The read_u16_into operates on the raw buffer array [u16] (by slicing buffer[…]), it does not modify the Vec-meta-data.

After successfully reading (non error!), one has got to adapt the Vec-length meta-data “manually”

unsafe { buffer.set_len(17523200/2); }

Talking about the next step after reading from file, even if using Vec-Type to allocate array in heap-memory, it is good practice to hand over the data-buffer as slice.

let result = useful_function(buffer[...]);
// where 
// fn useful_function(buf: [u16]) -> WhatEver;

#8

Thanks for the prompt answer, frustrating it took until today for me to find the time to look at it carefully.
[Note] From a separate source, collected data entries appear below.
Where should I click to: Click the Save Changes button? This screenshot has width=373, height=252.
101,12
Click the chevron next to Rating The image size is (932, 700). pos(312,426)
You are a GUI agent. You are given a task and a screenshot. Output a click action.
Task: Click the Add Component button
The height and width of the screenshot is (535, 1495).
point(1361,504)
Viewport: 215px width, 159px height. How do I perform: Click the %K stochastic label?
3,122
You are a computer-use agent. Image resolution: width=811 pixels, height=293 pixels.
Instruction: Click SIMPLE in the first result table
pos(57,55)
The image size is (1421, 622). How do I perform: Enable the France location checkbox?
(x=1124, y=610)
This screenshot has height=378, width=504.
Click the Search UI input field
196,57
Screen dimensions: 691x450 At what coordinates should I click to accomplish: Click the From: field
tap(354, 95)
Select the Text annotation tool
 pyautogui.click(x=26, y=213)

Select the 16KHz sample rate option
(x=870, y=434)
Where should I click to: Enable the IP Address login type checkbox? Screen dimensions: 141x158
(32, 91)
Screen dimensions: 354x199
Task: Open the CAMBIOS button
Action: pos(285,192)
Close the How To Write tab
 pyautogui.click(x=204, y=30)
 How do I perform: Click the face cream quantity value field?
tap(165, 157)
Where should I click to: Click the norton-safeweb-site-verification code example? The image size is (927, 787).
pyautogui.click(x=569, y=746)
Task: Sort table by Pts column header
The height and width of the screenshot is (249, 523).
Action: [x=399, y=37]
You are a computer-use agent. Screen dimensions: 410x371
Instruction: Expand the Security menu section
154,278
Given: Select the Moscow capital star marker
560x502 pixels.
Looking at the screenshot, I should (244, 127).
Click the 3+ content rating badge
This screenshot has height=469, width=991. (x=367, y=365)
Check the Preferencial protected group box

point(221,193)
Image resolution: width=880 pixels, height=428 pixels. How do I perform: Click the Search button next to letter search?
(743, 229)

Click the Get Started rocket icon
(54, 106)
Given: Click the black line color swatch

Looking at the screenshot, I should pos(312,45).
But it isn’t looking clear to me.

My current code:

#![feature(rustc_private)]
extern crate byteorder;

fn main() {
    use std::fs;
    use std::fs::File;
    use std::io::BufReader;
    use byteorder::{ReadBytesExt, NativeEndian};

    let file_name = "./image_out";

    let file_size = fs::metadata(file_name).expect("could not get file meta data").len() as usize;
    if &file_size % 2 != 0 {
        panic!("file was not even number of bytes long");
    }
    let short_array_size = file_size/2;

    let file = File::open(file_name).expect("failed to open file");
    let mut buf_reader = BufReader::new(file);

    let mut buffer = Vec::with_capacity(short_array_size);
    buf_reader.read_u16_into::<NativeEndian>(&mut buffer[..]).expect("failed to read");
    unsafe { buffer.set_len(short_array_size); }

    println!("{}\n", buffer[0]);
    println!("{}\n", buffer[short_array_size-1]);
}

The prints at the end both give me zero, which is not what is in the file. The read isn’t happening?

-kb


#9

Try with set_len before read_u16_into. As written, &mut buffer[..] would point to a zero-length buffer, into which nothing can be read.


#10

That’s it!

And when I do a release build and run timed rust and C versions back to back repeatedly on a long command line the result is…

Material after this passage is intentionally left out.